Mexico will pay for the wall! ” dichiarava Trump durante la campagna elettorale e dello stesso avviso è the Donald presidente. A queste dichiarazioni che scaricano il peso del pagamento della costruzione muraria al governo messicano il presidente Nieto non è rimasto indifferente. La prima reazione è stata quella di annullare un incontro istituzionale tra i due presidenti previsto per il 31 gennaio e un successivo incontro ufficiale in febbraio. Un duello a colpi di tweet quello tra i due potenti nel giorno successivo alla firma degli ordini esecutivi: Trump da una parte ha avvertito “If Mexico is unwilling to pay for the badly needed wall, then it would be better to cancel the upcoming meeting.” Nieto dall’altra ha compostamente risposto “Esta mañana hemos informado a la Casa Blanca que no asistiré a la reunión de trabajo programada para el próximo martes.” Il presidente statunitense ha inoltre dichiarato che alternativamente sarà il suo Paese ad anticipare le spese per il muro, in previsione di una restituzione su cui ancora non è stata definita una precisa modalità. Intanto è al vaglio dell’amministrazione Trump la possibilità di applicare una tassazione del 20% sull’importazione di prodotti messicani, utile a finanziare la realizzazione del muro.

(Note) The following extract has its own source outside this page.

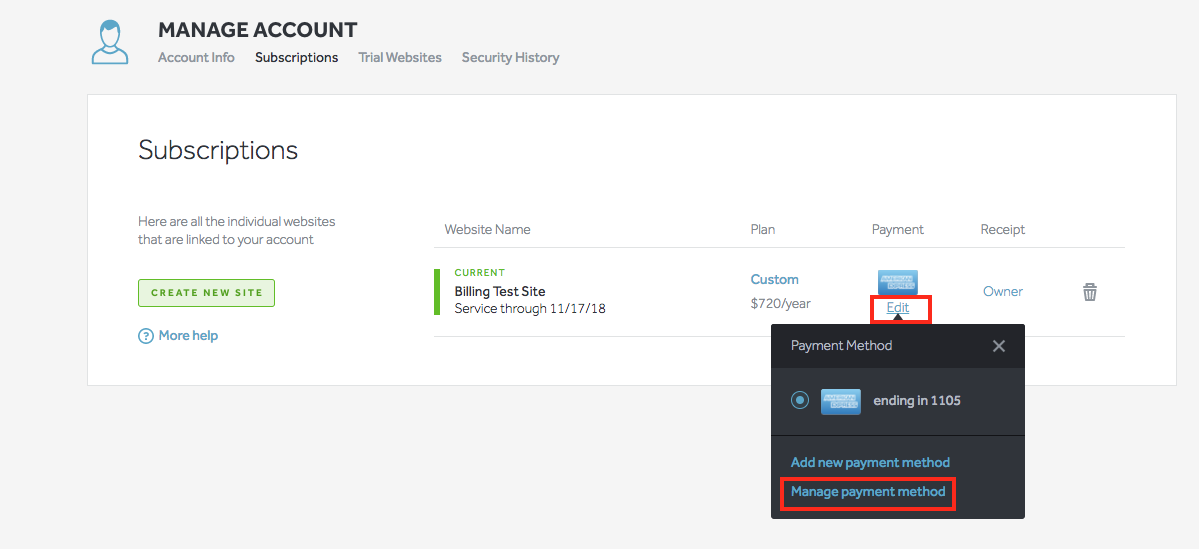Open the Security History tab

(x=510, y=57)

E non è tutto qui. Lo scontro a distanza tra il leader messicano e il tycoon – soprattutto per mezzo di campagne virtuali – è finito per diventare un litigio fatto di formule provocatorie. La campagna di “orgoglio messicano” sta conquistando sempre più persone a suon di hashtag e immagini inneggianti alle bellezze del Messico e al boicottaggio di prodotti e marchi statunitensi. In pochi giorni la reazione politica all’arroganza statunitense è divenuta un vero e proprio movimento atto a danneggiare ogni attività d’oltreconfine, basti citare gli slogan che stanno girando in terra messicana: AdiosStarbucks, AdiosCocaCola, No compres Made U.S.A. e altri di questo genere. Perfino il governo ha invitato i cittadini messicani a non fare il cosiddetto “shopping oltre frontiera”. Un bel danno alle attività in Texas, California e Arizona che ogni anno fatturano in totale miliardi di dollari. L’antiamericanismo sembra impazzare anche tra intellettuali e industriali – messicani e non – eppure è passata poco più di una settimana dall’insediamento di Donald Trump.